Brief:
Copy every line of the listing below word for word, keeping the original order and punctuation.

Material provided:
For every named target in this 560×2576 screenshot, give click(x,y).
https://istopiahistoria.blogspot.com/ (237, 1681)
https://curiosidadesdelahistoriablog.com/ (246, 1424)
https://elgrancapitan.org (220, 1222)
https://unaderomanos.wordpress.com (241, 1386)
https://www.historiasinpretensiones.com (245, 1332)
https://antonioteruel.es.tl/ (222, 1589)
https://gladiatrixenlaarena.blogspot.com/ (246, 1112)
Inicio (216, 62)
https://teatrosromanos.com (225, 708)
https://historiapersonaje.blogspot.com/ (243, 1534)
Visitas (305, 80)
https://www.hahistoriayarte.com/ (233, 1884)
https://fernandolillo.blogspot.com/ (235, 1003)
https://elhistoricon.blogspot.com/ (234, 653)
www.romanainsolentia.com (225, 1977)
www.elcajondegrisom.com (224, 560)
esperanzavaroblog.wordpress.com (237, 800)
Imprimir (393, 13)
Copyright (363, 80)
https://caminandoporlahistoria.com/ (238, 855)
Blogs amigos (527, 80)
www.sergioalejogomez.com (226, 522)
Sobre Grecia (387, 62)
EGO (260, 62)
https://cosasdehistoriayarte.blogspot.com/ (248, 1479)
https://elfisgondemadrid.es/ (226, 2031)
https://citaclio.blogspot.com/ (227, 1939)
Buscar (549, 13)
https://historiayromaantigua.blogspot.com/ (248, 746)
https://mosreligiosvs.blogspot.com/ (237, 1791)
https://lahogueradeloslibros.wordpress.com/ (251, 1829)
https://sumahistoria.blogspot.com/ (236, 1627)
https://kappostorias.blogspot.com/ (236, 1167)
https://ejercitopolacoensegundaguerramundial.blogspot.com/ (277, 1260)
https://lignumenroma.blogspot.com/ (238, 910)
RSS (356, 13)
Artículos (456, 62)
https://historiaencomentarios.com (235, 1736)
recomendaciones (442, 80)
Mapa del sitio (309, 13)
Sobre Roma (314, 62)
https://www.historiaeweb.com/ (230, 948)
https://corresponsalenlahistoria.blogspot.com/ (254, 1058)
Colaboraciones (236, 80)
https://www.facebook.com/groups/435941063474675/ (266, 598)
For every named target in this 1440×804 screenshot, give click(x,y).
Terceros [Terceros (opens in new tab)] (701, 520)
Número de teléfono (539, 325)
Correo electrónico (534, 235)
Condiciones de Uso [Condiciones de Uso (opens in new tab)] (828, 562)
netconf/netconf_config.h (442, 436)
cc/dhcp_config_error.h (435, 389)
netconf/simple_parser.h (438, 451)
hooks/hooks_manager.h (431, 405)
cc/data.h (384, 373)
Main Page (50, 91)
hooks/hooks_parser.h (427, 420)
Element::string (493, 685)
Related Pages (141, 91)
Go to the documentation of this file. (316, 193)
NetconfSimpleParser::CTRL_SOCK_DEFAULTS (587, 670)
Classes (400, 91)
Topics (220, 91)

Worked answer:
For every named target in this 560×2576 screenshot, give click(x,y).
https://istopiahistoria.blogspot.com/ (237, 1681)
https://curiosidadesdelahistoriablog.com/ (246, 1424)
https://elgrancapitan.org (220, 1222)
https://unaderomanos.wordpress.com (241, 1386)
https://www.historiasinpretensiones.com (245, 1332)
https://antonioteruel.es.tl/ (222, 1589)
https://gladiatrixenlaarena.blogspot.com/ (246, 1112)
Inicio (216, 62)
https://teatrosromanos.com (225, 708)
https://historiapersonaje.blogspot.com/ (243, 1534)
Visitas (305, 80)
https://www.hahistoriayarte.com/ (233, 1884)
https://fernandolillo.blogspot.com/ (235, 1003)
https://elhistoricon.blogspot.com/ (234, 653)
www.romanainsolentia.com (225, 1977)
www.elcajondegrisom.com (224, 560)
esperanzavaroblog.wordpress.com (237, 800)
Imprimir (393, 13)
Copyright (363, 80)
https://caminandoporlahistoria.com/ (238, 855)
Blogs amigos (527, 80)
www.sergioalejogomez.com (226, 522)
Sobre Grecia (387, 62)
EGO (260, 62)
https://cosasdehistoriayarte.blogspot.com/ (248, 1479)
https://elfisgondemadrid.es/ (226, 2031)
https://citaclio.blogspot.com/ (227, 1939)
Buscar (549, 13)
https://historiayromaantigua.blogspot.com/ (248, 746)
https://mosreligiosvs.blogspot.com/ (237, 1791)
https://lahogueradeloslibros.wordpress.com/ (251, 1829)
https://sumahistoria.blogspot.com/ (236, 1627)
https://kappostorias.blogspot.com/ (236, 1167)
https://ejercitopolacoensegundaguerramundial.blogspot.com/ (277, 1260)
https://lignumenroma.blogspot.com/ (238, 910)
RSS (356, 13)
Artículos (456, 62)
https://historiaencomentarios.com (235, 1736)
recomendaciones (442, 80)
Mapa del sitio (309, 13)
Sobre Roma (314, 62)
https://www.historiaeweb.com/ (230, 948)
https://corresponsalenlahistoria.blogspot.com/ (254, 1058)
Colaboraciones (236, 80)
https://www.facebook.com/groups/435941063474675/ (266, 598)
For every named target in this 1440×804 screenshot, give click(x,y).
Terceros [Terceros (opens in new tab)] (701, 520)
Número de teléfono (539, 325)
Correo electrónico (534, 235)
Condiciones de Uso [Condiciones de Uso (opens in new tab)] (828, 562)
netconf/netconf_config.h (442, 436)
cc/dhcp_config_error.h (435, 389)
netconf/simple_parser.h (438, 451)
hooks/hooks_manager.h (431, 405)
cc/data.h (384, 373)
Main Page (50, 91)
hooks/hooks_parser.h (427, 420)
Element::string (493, 685)
Related Pages (141, 91)
Go to the documentation of this file. (316, 193)
NetconfSimpleParser::CTRL_SOCK_DEFAULTS (587, 670)
Classes (400, 91)
Topics (220, 91)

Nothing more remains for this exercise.